__YANG PERLU DIKERJAKAN__.
1. Susunlah baris-baris catatan, mulai dari baris yang memuat "You are a computer-use agent. Image" sampai dengan baris yang memuat "will tap(408, 657).", menjadi tabel Markdown dengan kolom Nomor dan Baris. Lewati baris kosong.
2. Teruskan teks tentang norma dan perubahan sosial mulai dari titik akhirnya.

__KUTIPAN TERPILIH__.
━━━━━━━━

Banyak yang berpendapat bahwa kecendrungan terjadinya suatu perubahan pada masyarakat merupakan penomena yang wajar sebagai akibat dari pergaulan hidup, dan banyak pakar yang mengemukakan pendapat bahwa perubahan sosial terjadi sebagai akibat adanya perubahan yang terjadi dalam unsur-unsur yang mempertahankan keseimbangan dalam suatu masyarakat, seperti perubahan ekonomi, kebudayaan dan teknologi, politik, geografis dan sebagainya, yang pada dasarnya bermuara pada kesimpulan bahwa perubahan merupakan suatu mata rantai kejadian yang melingkar dan tidak terputus.

Pada term norma dan perubahan sosial, maka jika norma adalah dasar dari keteraturan kehidupan sosial, maka perubahan sosial, yakni yang merupakan perubahan dalam struktur masyarakat, terjadi sebagai akibat dari perubahan dalam norma-norma sosial tersebut.[8] Sehingga ketika norma dalam suatu struktur masyarakat telah berubah maka perubahan dalam masyarakat tersebut telah terjadi.

━━━━━━━━

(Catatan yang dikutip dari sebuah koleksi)

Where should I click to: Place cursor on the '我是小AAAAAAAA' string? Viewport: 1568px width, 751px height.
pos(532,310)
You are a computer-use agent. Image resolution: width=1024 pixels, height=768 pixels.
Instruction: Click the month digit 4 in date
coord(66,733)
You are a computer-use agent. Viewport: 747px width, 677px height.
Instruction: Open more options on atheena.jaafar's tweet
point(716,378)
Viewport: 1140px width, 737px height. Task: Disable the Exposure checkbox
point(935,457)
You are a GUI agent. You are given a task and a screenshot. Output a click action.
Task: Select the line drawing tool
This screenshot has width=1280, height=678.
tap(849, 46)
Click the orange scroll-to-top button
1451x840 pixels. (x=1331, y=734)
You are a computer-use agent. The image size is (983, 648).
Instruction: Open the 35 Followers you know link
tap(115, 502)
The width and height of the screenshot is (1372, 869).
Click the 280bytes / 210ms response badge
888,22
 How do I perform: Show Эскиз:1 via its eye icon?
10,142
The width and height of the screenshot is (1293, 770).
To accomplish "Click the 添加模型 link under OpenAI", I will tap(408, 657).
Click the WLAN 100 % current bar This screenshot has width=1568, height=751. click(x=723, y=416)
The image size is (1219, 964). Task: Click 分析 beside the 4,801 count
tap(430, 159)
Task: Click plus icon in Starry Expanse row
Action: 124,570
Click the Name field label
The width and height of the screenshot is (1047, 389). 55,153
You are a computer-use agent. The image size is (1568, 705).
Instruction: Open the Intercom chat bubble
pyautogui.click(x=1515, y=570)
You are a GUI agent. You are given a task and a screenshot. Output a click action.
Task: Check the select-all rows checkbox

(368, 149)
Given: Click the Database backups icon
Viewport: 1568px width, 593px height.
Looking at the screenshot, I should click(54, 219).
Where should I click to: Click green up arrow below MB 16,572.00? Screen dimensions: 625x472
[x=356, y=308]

━━━━━━━━

__JAWABAN LATIHAN__.
1.
| Nomor | Baris |
|---|---|
| 1 | You are a computer-use agent. Image resolution: width=1024 pixels, height=768 pixels. |
| 2 | Instruction: Click the month digit 4 in date |
| 3 | coord(66,733) |
| 4 | You are a computer-use agent. Viewport: 747px width, 677px height. |
| 5 | Instruction: Open more options on atheena.jaafar's tweet |
| 6 | point(716,378) |
| 7 | Viewport: 1140px width, 737px height. Task: Disable the Exposure checkbox |
| 8 | point(935,457) |
| 9 | You are a GUI agent. You are given a task and a screenshot. Output a click action. |
| 10 | Task: Select the line drawing tool |
| 11 | This screenshot has width=1280, height=678. |
| 12 | tap(849, 46) |
| 13 | Click the orange scroll-to-top button |
| 14 | 1451x840 pixels. (x=1331, y=734) |
| 15 | You are a computer-use agent. The image size is (983, 648). |
| 16 | Instruction: Open the 35 Followers you know link |
| 17 | tap(115, 502) |
| 18 | The width and height of the screenshot is (1372, 869). |
| 19 | Click the 280bytes / 210ms response badge |
| 20 | 888,22 |
| 21 |  How do I perform: Show Эскиз:1 via its eye icon? |
| 22 | 10,142 |
| 23 | The width and height of the screenshot is (1293, 770). |
| 24 | To accomplish "Click the 添加模型 link under OpenAI", I will tap(408, 657). |

2.
Pendapat Pitirim A. Sorokin yang meragukan kebenaran akan adanya lingkaran-lingakran perubahan sosial, namun perubahan tetap ada dan yang paling penting adalah lingkaran terjadinya gejala-gejala sosial harus dipelajari, dan dengan jalan tersebut barulah dapat diperoleh suatu generalisasi tentang lingakran perubahan sosial tersebut.[9]

  1. Pengertian Pendidikan Islam

Sebelum membahas pengertian Pendidikan Islam, perlu kita mengetahui dahulu tentang arti pendidikan, menurut Badan PBB yang bernama UNESCO bahwa pendidikan adalah usaha sadar yang dilakukan manusia dewasa untuk mengembangkan kemampuan anak memalui bimbingan, mendidik dan latihan untuk peranannya di masa depan.[10] Pendidikan merupakan proses memberdayakan atau juga mengembangkan potensi setiap manusia, usaha mewujudkan potensi kreatif dan tanggungjawab kehidupan termasuk tujuan pribadinya.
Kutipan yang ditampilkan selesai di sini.